Even though Fannie Mae’s net worth as of Dec. 31, 2023 was nearly $78 billion, that was still $243 billion below the level for its regulators to consider the company to be fully capitalized.
“While our base guarantee fee income grew slightly in 2023, higher interest rates during the year drove a decline in deferred guarantee fee income due to lower refinance activity,” Halley said. “This was offset by an increase in income due to higher yields on securities in our corporate liquidity portfolio.”
In fact, 86% of the acquisitions for its single-family book of business by year-end were purchase mortgage loans, Halley said. Those numbers are in line with recent rate lock data released by Optimal Blue.
Still, Fannie Mae’s acquisition of $316 billion in single-family loans last year was a nearly 50% decrease compared to 2022 and its lowest volume since 2000, Halley said
Its single-family segment reported net earnings of $3.3 billion in the fourth quarter, down 18% from the third quarter’s $3 billion. For the same period in 2022, this business line earned $10.8 billion.
Full year profits, though, were 38% higher versus the comparable period, $14.86 billion in 2023 to $10.77 billion for 2022.
“Nearly 85% of our single family book as of year-end had interest rates below 5%,” Halley stated. “So even if interest rates decline meaningfully, most of the borrowers whose loans are in our single family book still would not be incentivized to refinance.”
The share of single-family borrowers who were considered seriously delinquent at the end of 2023 fell 10 basis points from the prior year, to 0.55% from 0.65%.

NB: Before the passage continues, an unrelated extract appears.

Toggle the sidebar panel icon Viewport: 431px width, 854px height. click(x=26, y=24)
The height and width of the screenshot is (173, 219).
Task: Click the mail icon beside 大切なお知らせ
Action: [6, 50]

Fannie Mae executed 17 credit risk transfer transactions during 2023, covering $308 billion of unpaid principal balance. Because of a capital rule change by the Federal Housing Finance Agency in March 2020, Fannie Mae stopped doing CRT altogether for nearly a year-and-one-half until that change was reversed by current Director Sandra Thompson. On the multifamily side, full year net income rose to $2.55 billion from $2.15 billion for 2022. Fourth quarter net income of $639 million was down from $674 million in the third quarter and $2.2 billion one year ago.
The year-over-year improvement in multifamily earnings was due to a lower credit loss provision, $495 million in 2023 versus $1.25 billion in 2022. The large 2022 provision was attributed to problems in the seniors housing loan portfolio.
“Our seniors housing loans did not drive our multifamily provision for credit losses in 2023 because of loss mitigation activities we performed last year and some recovery and property financials,” Halley said. “However, our allowance for seniors housing loans remained elevated.”
Acquisitions, though, were down 24% from 2022, affected by high interest rates.
The current rate environment could also affect the ability of the loans already in the portfolio to refinance prior to maturity.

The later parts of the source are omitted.